* [Problem]
Render every line of the items below as a Markdown table with the columns No. and Text. Number the rows in order and omit blank lines.

* [Provided material]
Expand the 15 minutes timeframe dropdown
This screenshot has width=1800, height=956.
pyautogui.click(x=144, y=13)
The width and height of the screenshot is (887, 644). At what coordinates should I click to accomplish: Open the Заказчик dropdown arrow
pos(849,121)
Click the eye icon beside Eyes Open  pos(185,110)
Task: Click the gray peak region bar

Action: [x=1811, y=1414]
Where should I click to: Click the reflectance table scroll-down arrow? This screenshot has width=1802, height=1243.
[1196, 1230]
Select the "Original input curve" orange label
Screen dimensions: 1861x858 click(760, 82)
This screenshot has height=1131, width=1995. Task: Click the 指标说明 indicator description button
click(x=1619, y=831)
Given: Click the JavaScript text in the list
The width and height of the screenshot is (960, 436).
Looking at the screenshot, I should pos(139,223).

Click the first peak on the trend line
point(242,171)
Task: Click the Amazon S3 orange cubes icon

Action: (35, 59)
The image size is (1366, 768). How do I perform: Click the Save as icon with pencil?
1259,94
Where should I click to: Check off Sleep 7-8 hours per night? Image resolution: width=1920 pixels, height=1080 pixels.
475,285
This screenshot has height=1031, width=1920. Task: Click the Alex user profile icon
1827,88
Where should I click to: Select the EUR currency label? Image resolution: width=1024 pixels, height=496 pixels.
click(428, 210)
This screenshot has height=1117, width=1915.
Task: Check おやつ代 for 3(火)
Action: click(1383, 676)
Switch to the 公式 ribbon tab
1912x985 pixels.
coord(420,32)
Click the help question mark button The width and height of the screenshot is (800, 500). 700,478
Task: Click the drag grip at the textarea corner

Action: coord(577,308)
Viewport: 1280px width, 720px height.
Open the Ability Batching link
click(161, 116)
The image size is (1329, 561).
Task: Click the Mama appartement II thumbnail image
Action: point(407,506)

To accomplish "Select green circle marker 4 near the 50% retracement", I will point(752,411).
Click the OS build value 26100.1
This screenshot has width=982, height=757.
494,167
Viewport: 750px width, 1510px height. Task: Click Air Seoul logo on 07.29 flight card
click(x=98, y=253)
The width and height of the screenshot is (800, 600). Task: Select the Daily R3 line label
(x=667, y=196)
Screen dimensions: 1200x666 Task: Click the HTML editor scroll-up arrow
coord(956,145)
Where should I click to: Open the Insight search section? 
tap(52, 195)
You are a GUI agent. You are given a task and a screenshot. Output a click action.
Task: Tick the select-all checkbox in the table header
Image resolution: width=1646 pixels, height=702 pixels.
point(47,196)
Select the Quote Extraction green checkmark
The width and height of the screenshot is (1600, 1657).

* [Final result]
| No. | Text |
|---|---|
| 1 | Expand the 15 minutes timeframe dropdown |
| 2 | This screenshot has width=1800, height=956. |
| 3 | pyautogui.click(x=144, y=13) |
| 4 | The width and height of the screenshot is (887, 644). At what coordinates should I click to accomplish: Open the Заказчик dropdown arrow |
| 5 | pos(849,121) |
| 6 | Click the eye icon beside Eyes Open  pos(185,110) |
| 7 | Task: Click the gray peak region bar |
| 8 | Action: [x=1811, y=1414] |
| 9 | Where should I click to: Click the reflectance table scroll-down arrow? This screenshot has width=1802, height=1243. |
| 10 | [1196, 1230] |
| 11 | Select the "Original input curve" orange label |
| 12 | Screen dimensions: 1861x858 click(760, 82) |
| 13 | This screenshot has height=1131, width=1995. Task: Click the 指标说明 indicator description button |
| 14 | click(x=1619, y=831) |
| 15 | Given: Click the JavaScript text in the list |
| 16 | The width and height of the screenshot is (960, 436). |
| 17 | Looking at the screenshot, I should pos(139,223). |
| 18 | Click the first peak on the trend line |
| 19 | point(242,171) |
| 20 | Task: Click the Amazon S3 orange cubes icon |
| 21 | Action: (35, 59) |
| 22 | The image size is (1366, 768). How do I perform: Click the Save as icon with pencil? |
| 23 | 1259,94 |
| 24 | Where should I click to: Check off Sleep 7-8 hours per night? Image resolution: width=1920 pixels, height=1080 pixels. |
| 25 | 475,285 |
| 26 | This screenshot has height=1031, width=1920. Task: Click the Alex user profile icon |
| 27 | 1827,88 |
| 28 | Where should I click to: Select the EUR currency label? Image resolution: width=1024 pixels, height=496 pixels. |
| 29 | click(428, 210) |
| 30 | This screenshot has height=1117, width=1915. |
| 31 | Task: Check おやつ代 for 3(火) |
| 32 | Action: click(1383, 676) |
| 33 | Switch to the 公式 ribbon tab |
| 34 | 1912x985 pixels. |
| 35 | coord(420,32) |
| 36 | Click the help question mark button The width and height of the screenshot is (800, 500). 700,478 |
| 37 | Task: Click the drag grip at the textarea corner |
| 38 | Action: coord(577,308) |
| 39 | Viewport: 1280px width, 720px height. |
| 40 | Open the Ability Batching link |
| 41 | click(161, 116) |
| 42 | The image size is (1329, 561). |
| 43 | Task: Click the Mama appartement II thumbnail image |
| 44 | Action: point(407,506) |
| 45 | To accomplish "Select green circle marker 4 near the 50% retracement", I will point(752,411). |
| 46 | Click the OS build value 26100.1 |
| 47 | This screenshot has width=982, height=757. |
| 48 | 494,167 |
| 49 | Viewport: 750px width, 1510px height. Task: Click Air Seoul logo on 07.29 flight card |
| 50 | click(x=98, y=253) |
| 51 | The width and height of the screenshot is (800, 600). Task: Select the Daily R3 line label |
| 52 | (x=667, y=196) |
| 53 | Screen dimensions: 1200x666 Task: Click the HTML editor scroll-up arrow |
| 54 | coord(956,145) |
| 55 | Where should I click to: Open the Insight search section?  |
| 56 | tap(52, 195) |
| 57 | You are a GUI agent. You are given a task and a screenshot. Output a click action. |
| 58 | Task: Tick the select-all checkbox in the table header |
| 59 | Image resolution: width=1646 pixels, height=702 pixels. |
| 60 | point(47,196) |
| 61 | Select the Quote Extraction green checkmark |
| 62 | The width and height of the screenshot is (1600, 1657). |